■ Problem details:
Gather every line in the entries below that contains the string "coordinates". Uppercase and lowercase letters count as different.

■ Stored rows:
# # #
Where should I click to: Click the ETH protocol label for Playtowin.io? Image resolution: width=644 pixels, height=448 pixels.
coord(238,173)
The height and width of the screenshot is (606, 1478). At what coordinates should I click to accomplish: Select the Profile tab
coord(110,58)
# # #
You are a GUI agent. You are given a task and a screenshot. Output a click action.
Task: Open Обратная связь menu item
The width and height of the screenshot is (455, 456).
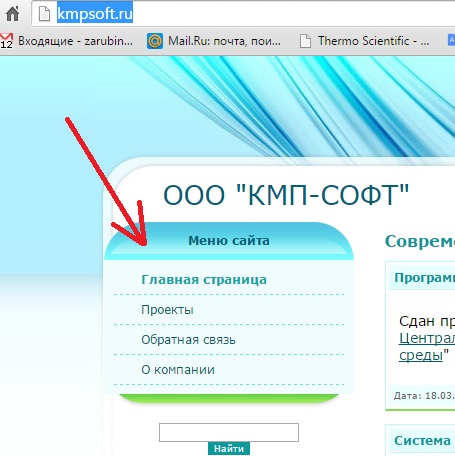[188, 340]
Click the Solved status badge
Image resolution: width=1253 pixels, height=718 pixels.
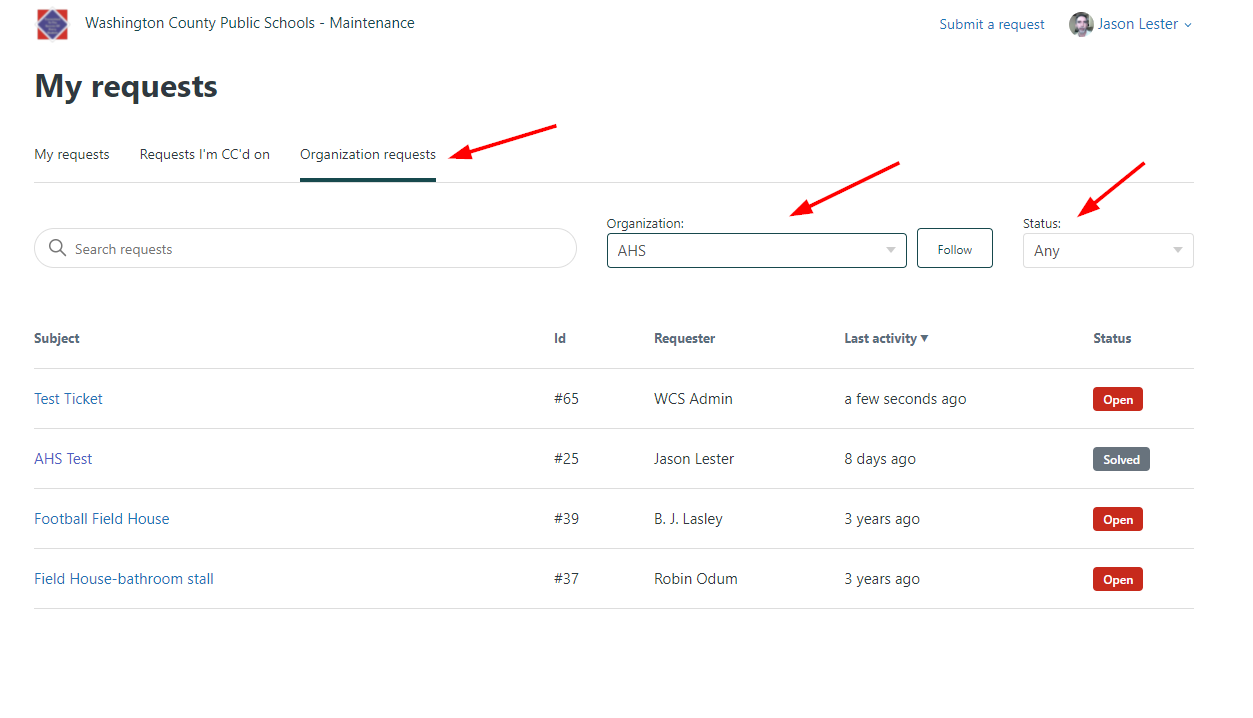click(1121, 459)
# # #
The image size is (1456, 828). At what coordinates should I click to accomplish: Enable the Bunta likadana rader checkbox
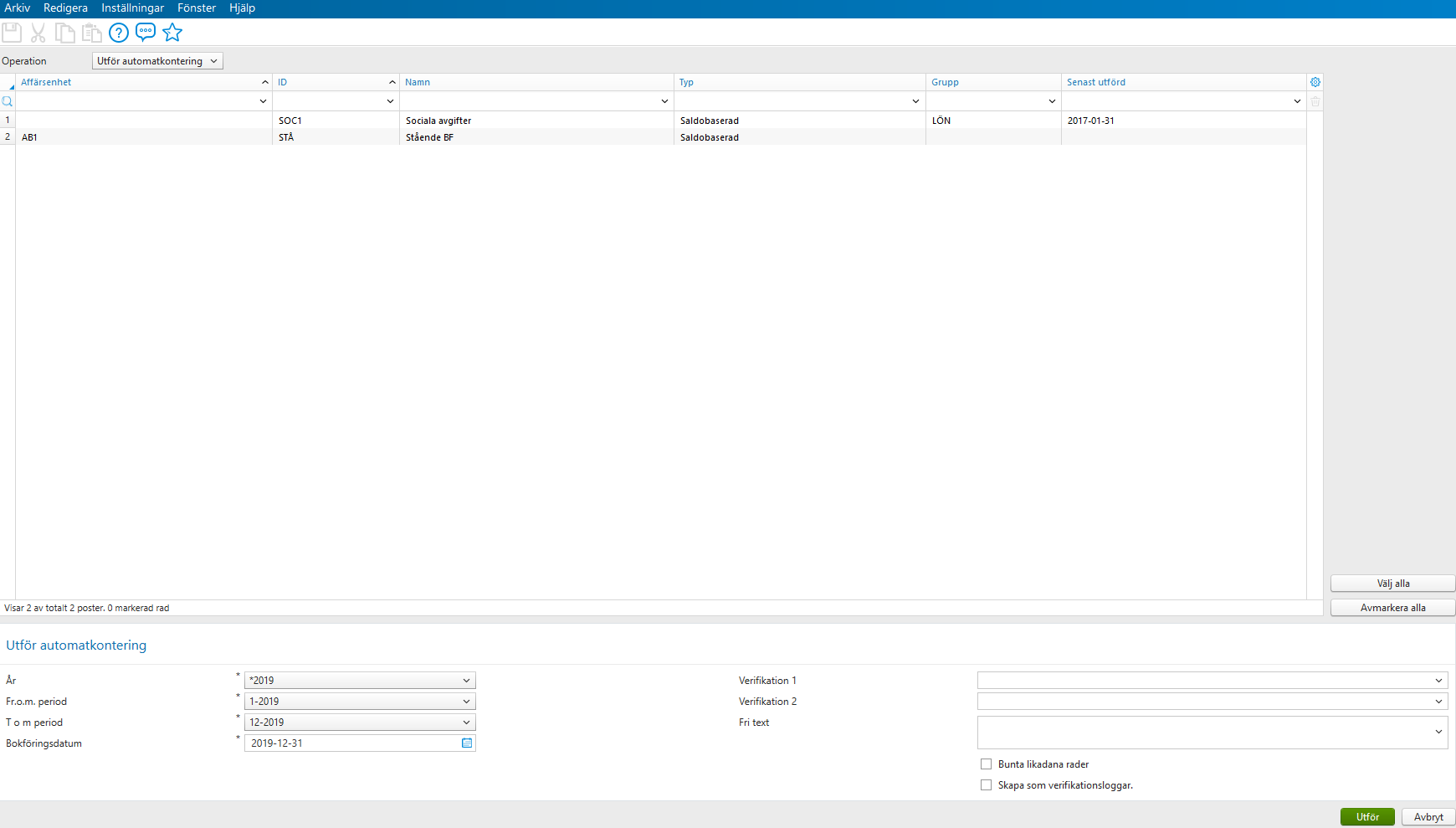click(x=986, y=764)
# # #
■ Finished answer:
The height and width of the screenshot is (606, 1478). At what coordinates should I click to accomplish: Select the Profile tab
The image size is (1456, 828). At what coordinates should I click to accomplish: Enable the Bunta likadana rader checkbox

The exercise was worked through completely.